If you want to understand human motivation, you are much better off watching television. I think critics complain too much about the supposed dumbing down of the media, and especially about the pernicious effect of having so many more channels. There is still good work around, and the pleasure can be enhanced by watching reruns.

For example, I am a big fan of the TV police series The Bill (as was the late Sir Kingsley Amis), though I have to say that it has gone through a bit of a strange phase recently, with the producers trying to give the series more oomph by having previously stolid (and therefore believable) coppers suddenly sprouting secret love children, falling in love with each other, having friends outside the police force, acquiring drink problems and so on.

If you have cable TV, as I do, it is usually possible to watch two hours of The Bill a day. In the morning there are two half-hour shows, made three or four years ago, shown back-to-back on UK Gold, and then, in the evening, there is often an hour of new output on ITV. (Oh how I wish I liked any of the Star Trek spins-offs, because they are literally always showing somewhere on TV.)

Here's a weird thing, though. When new characters join the regular cast of The Bill - such as Afro-haired DC Danny Glaze, or PC Del "Smiffy" Smith - and I then watch the old shows, I notice that these same actors have almost always appeared first, a few years before, playing the part of criminals.
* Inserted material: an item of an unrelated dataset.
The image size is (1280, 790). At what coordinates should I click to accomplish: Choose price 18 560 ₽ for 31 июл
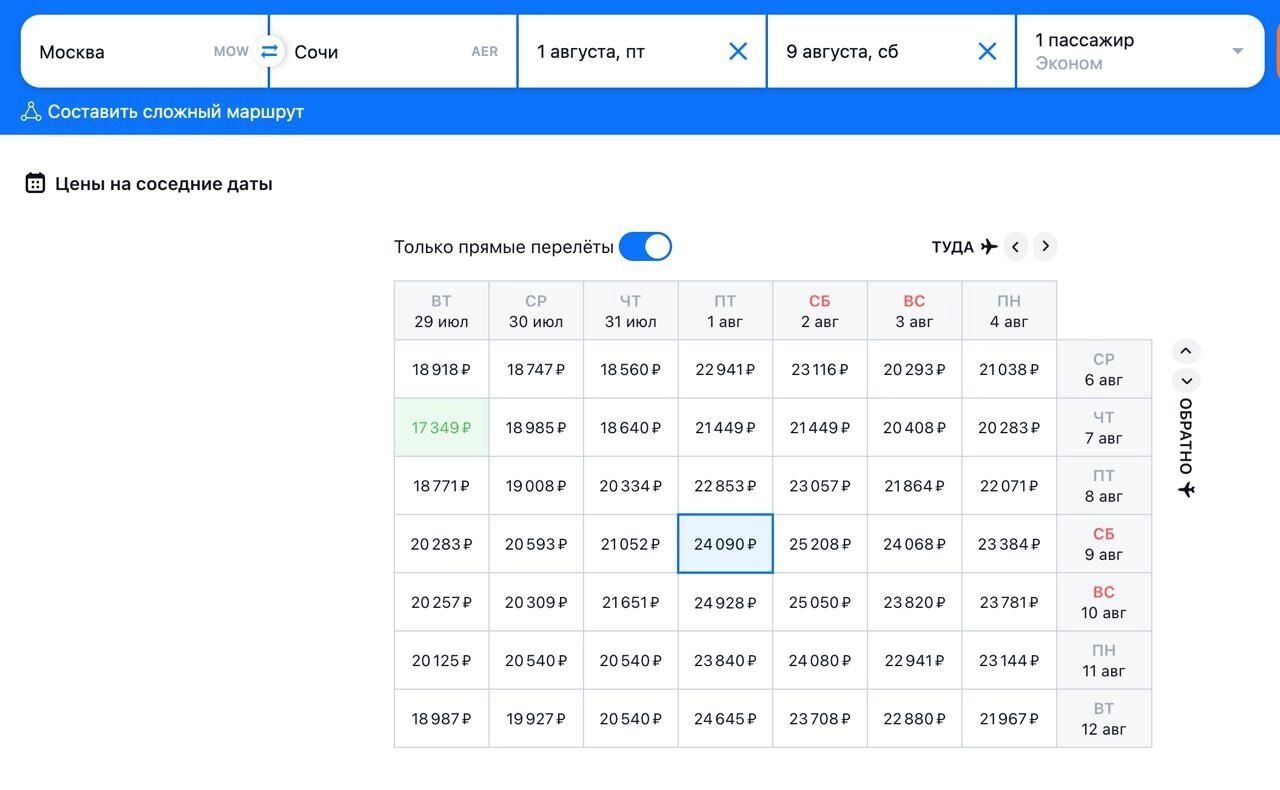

Now perhaps you might say that the casting people on The Bill are simply liable to recruit regular cast members from among those whom they have already worked with, but I am inclined to think that there is something more profound going on. I think that the makers of The Bill are saying that there is a moral duality at the heart of our police forces, that, in essence, the police are tainted by the criminality that they exist among, and are no different to those transgressors they supposedly fight against.

Seen on one level, the show is a simple cop show, but on another level, if you are prepared to put in the work, and if you have cable TV, there is a complex moral point being made that would be worthy of Jean-Paul Sartre. This is a process I call "Dumbing Up."